Avenatti Claims He Doesn’t Know When He First Spoke to His Client About New Kavanaugh Allegations

September 26, 2018

Potential 2020 Democratic presidential nominee and Stormy Daniels’ attorney Michael Avenatti said he does not know when he first spoke to his client, Julie Swetnick, about new sexual assault allegations against Supreme Court nominee Brett Kavanaugh.

Swetnick claimed she was a victim of a gang rape around 1982, after she graduated high school, and she alleges Kavanaugh and his friend, Mark Judge, were "present" there while they were still high schoolers.

She says she "witnessed efforts by Mark Judge, Brett Kavanaugh and others to cause girls to become inebriated and disoriented so they could then be ‘gang raped' in a side room or bedroom by a ‘train' of numerous boys."

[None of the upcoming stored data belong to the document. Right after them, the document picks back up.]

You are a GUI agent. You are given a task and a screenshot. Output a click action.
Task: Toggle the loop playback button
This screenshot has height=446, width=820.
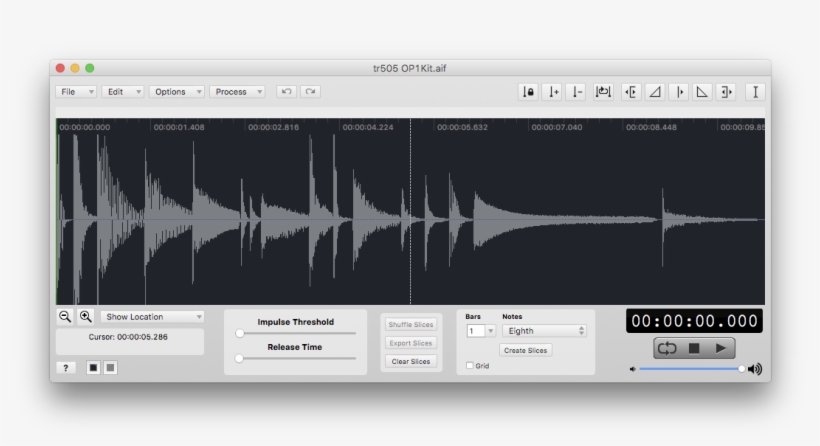pos(667,348)
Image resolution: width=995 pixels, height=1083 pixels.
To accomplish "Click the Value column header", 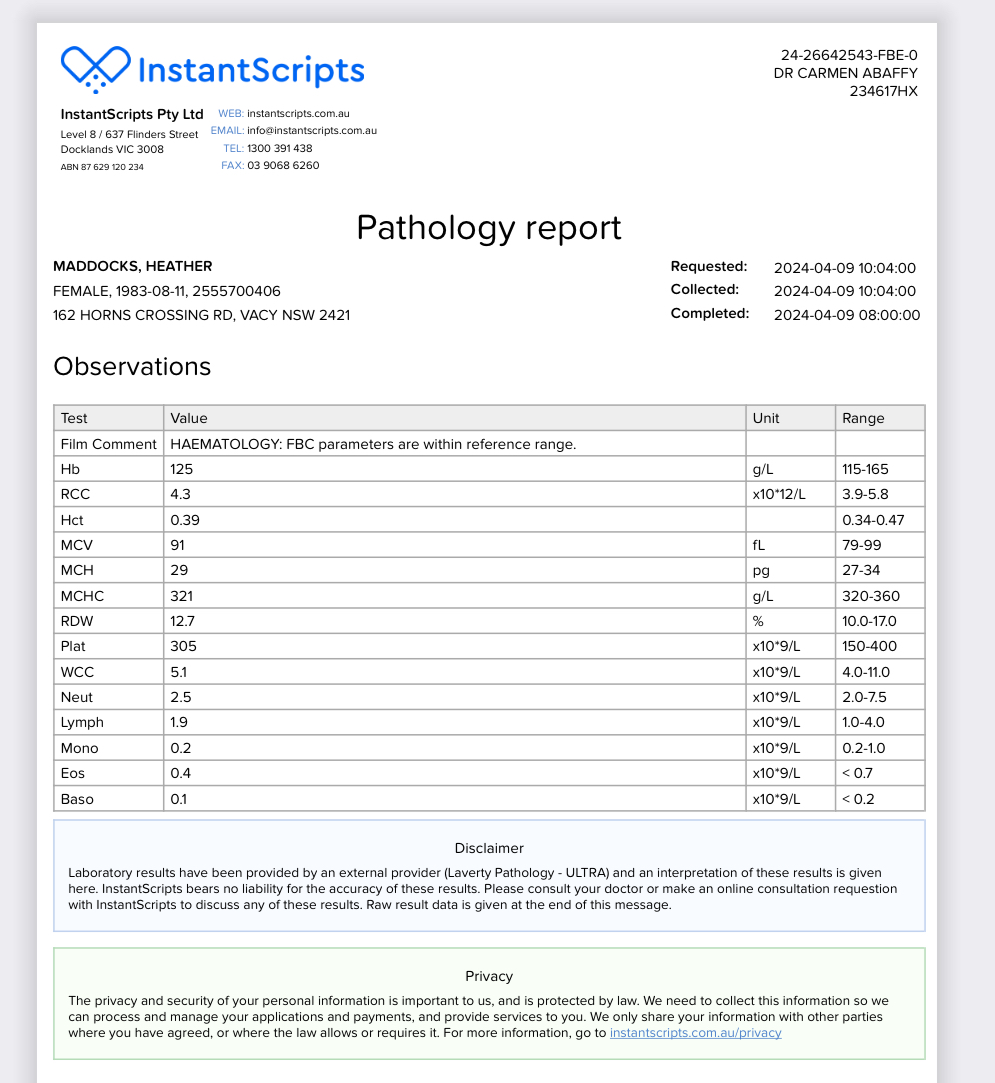I will click(189, 418).
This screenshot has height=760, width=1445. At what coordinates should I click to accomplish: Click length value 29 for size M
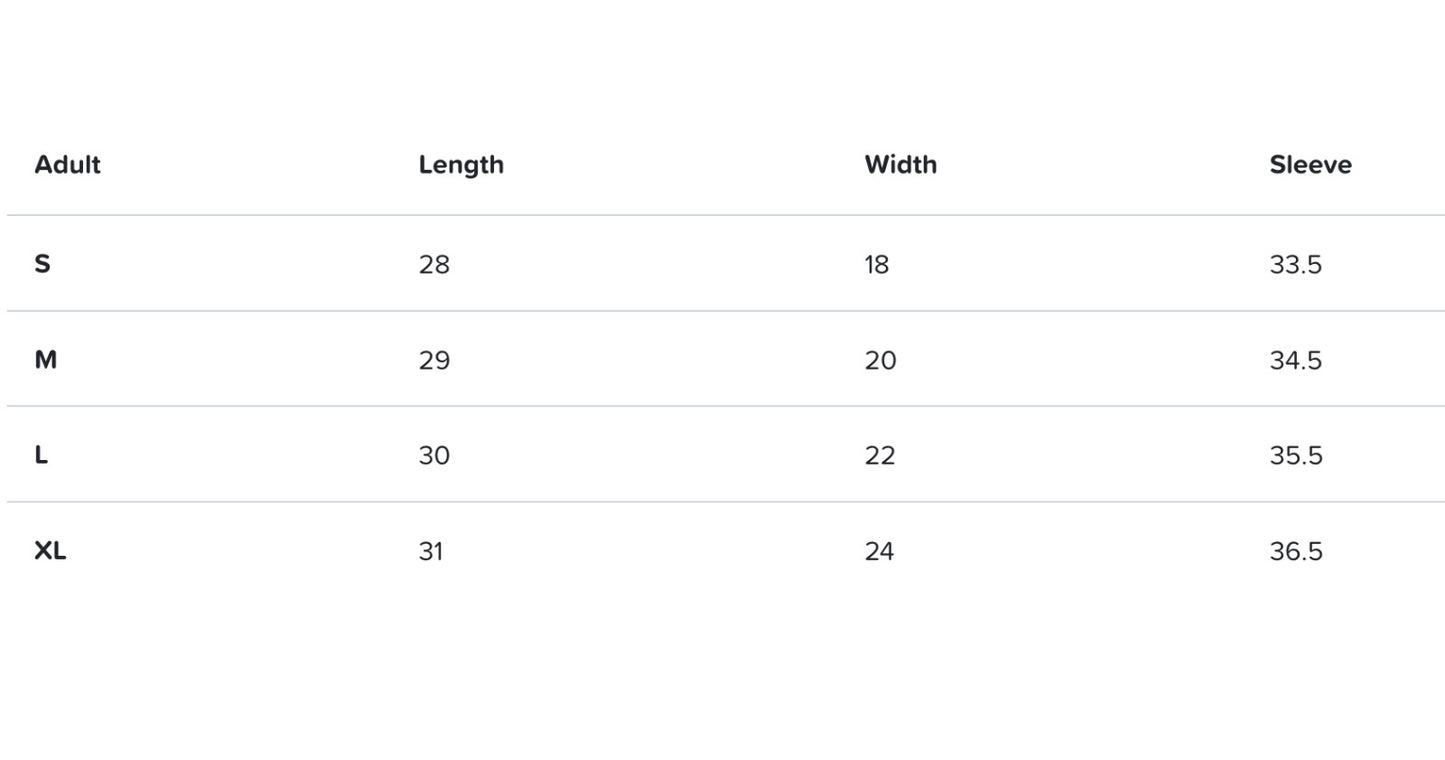pyautogui.click(x=434, y=361)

Kavanaugh denied the allegations, calling the claims "ridiculous and from the Twilight Zone."

"I don't know who this is and this never happened," Kavanaugh said.

"When did you first hear from Julie Swetnick, before or after Christine Blasey Ford's story was published in the Washington Post two Sundays ago?" CNN’s Jake Tapper asked Avenatti.

"Within the last month," Avenatti responded.

"Within the last month, but after Professor Ford's allegations came out?"

"I don't know, frankly," Avenatti said.

Tapper followed by asking Avenatti about witnesses to Swetnick’s allegations.

"You say that there are two witnesses. Witnesses to what? What can they back up?" Tapper asked.

"Well, there's more than two witnesses," Avenatti said. There were two witnesses to the actual assault involving my client, but there are multiple witnesses that can attest to the balance of the conduct, which is set forth within this declaration. There's many, many witnesses, Jake."

Asked about the identity of the witnesses, Avenatti said "there's a number of men and women that can attest to the facts and circumstances in this declaration, and we're going to provide those witnesses to the FBI as soon as we're contacted."

Tapper pointed out that the FBI is not likely to investigate the allegations against Kavanaugh, and asked Avenatti if he would give CNN the names of the witnesses.

"Well, Jake, CNN and the Jake Tapper show is not the investigatory bodies that pass judgment ultimately on allegation, so we're going to consider what to do with the names of these witnesses, to corroborate these accusations," Avenatti said.